Treatment Guidelines for Cat Bite in an Elderly Female
Amoxicillin-clavulanate 875/125 mg twice daily is the first-line treatment for cat bite infections in elderly patients, combined with immediate wound care and close follow-up within 24 hours. 1, 2
Immediate Wound Management
- Thoroughly cleanse the wound with sterile normal saline (no iodine or antibiotic solutions needed) and remove superficial debris 1, 2
- Do not close infected wounds or wounds presenting >8 hours after injury 1, 2
- Elevate the injured extremity to accelerate healing, particularly if swelling is present 1, 2
- Update tetanus prophylaxis (0.5 mL intramuscularly) if status is outdated or unknown 1, 2
Antibiotic Selection
First-Line Oral Therapy
Amoxicillin-clavulanate 875/125 mg twice daily is the preferred agent because it covers the polymicrobial flora of cat bites, including Pasteurella multocida (present in 75% of cat bites), staphylococci, streptococci, and anaerobes 1, 2
Alternative Oral Options (if penicillin allergy or intolerance)
- Doxycycline 100 mg twice daily - excellent activity against P. multocida, though some streptococci may be resistant 1, 2
- Moxifloxacin 400 mg daily - provides monotherapy coverage including anaerobes 1
- Levofloxacin 750 mg daily - good P. multocida coverage but may need metronidazole added for anaerobic coverage 1
Intravenous Options (for severe infections requiring hospitalization)

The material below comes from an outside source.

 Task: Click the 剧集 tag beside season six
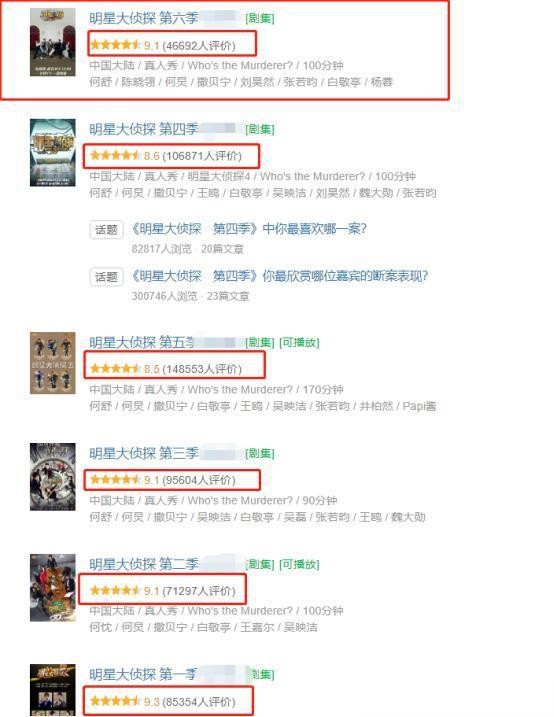(x=260, y=19)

- Ampicillin-sulbactam 1.5-3.0 g every 6-8 hours 1
- Piperacillin-tazobactam 3.37 g every 6-8 hours 1
- Cefoxitin 1 g every 6-8 hours 1
- Carbapenems (ertapenem, imipenem, or meropenem) 1
Critical Pitfalls to Avoid
Never use these antibiotics as monotherapy for cat bites:
- First-generation cephalosporins (e.g., cephalexin) - poor activity against P. multocida 1, 2
- Clindamycin alone - misses P. multocida 1, 2
- Dicloxacillin alone - inadequate P. multocida coverage 1, 2
- Topical antibiotics (e.g., mupirocin) without systemic coverage - cannot reach deep-seated infections common with cat bites 2
Special Considerations for Elderly Patients
Elderly patients warrant heightened vigilance because:
- Cat bites have 20-80% infection rates (versus 3-18% for dog bites), with higher rates of complications including osteomyelitis and septic arthritis 1, 3, 4
- Cat bites contain an average of 5 different bacterial species per wound, including both aerobes and anaerobes 1, 2
- Immunocompromised status (common in elderly with comorbidities or medications) increases risk of severe complications including necrotizing fasciitis and sepsis 5, 6
- Hand and forearm bites are particularly high-risk for deep tissue involvement, tendon injury, and septic arthritis 1, 7
Indications for Hospitalization
Admit elderly patients with cat bites if any of the following are present:
- Systemic signs of infection (fever, hypotension, altered mental status) 1, 2
- Deep tissue involvement or suspicion of septic arthritis, osteomyelitis, or tenosynovitis 1, 2, 7
- Rapidly progressing infection despite appropriate outpatient therapy 2, 7
- Severe comorbidities or immunocompromised status (diabetes, rheumatoid arthritis on immunosuppressants, chronic corticosteroid use) 1, 5
- Hand or joint involvement with pain disproportionate to injury 1, 7
Duration and Follow-Up
- Standard treatment duration: 7-10 days for uncomplicated infections 1
- Extended therapy required for complications: 3-4 weeks for septic arthritis, 4-6 weeks for osteomyelitis 1
- Mandatory follow-up within 24 hours (phone or office visit) for all outpatients to assess progression 1, 2
- If infection progresses despite appropriate therapy, immediate hospitalization is indicated 2
Microbiological Context
The high carriage rate of P. multocida in cats (approximately 90%) justifies empiric antibiotic coverage in all cat bites, particularly in elderly patients where delayed presentation can lead to severe complications including sepsis and renal failure 3, 6. The polymicrobial nature of these infections (65% contain anaerobes) necessitates broad-spectrum coverage rather than narrow-spectrum agents 1, 2.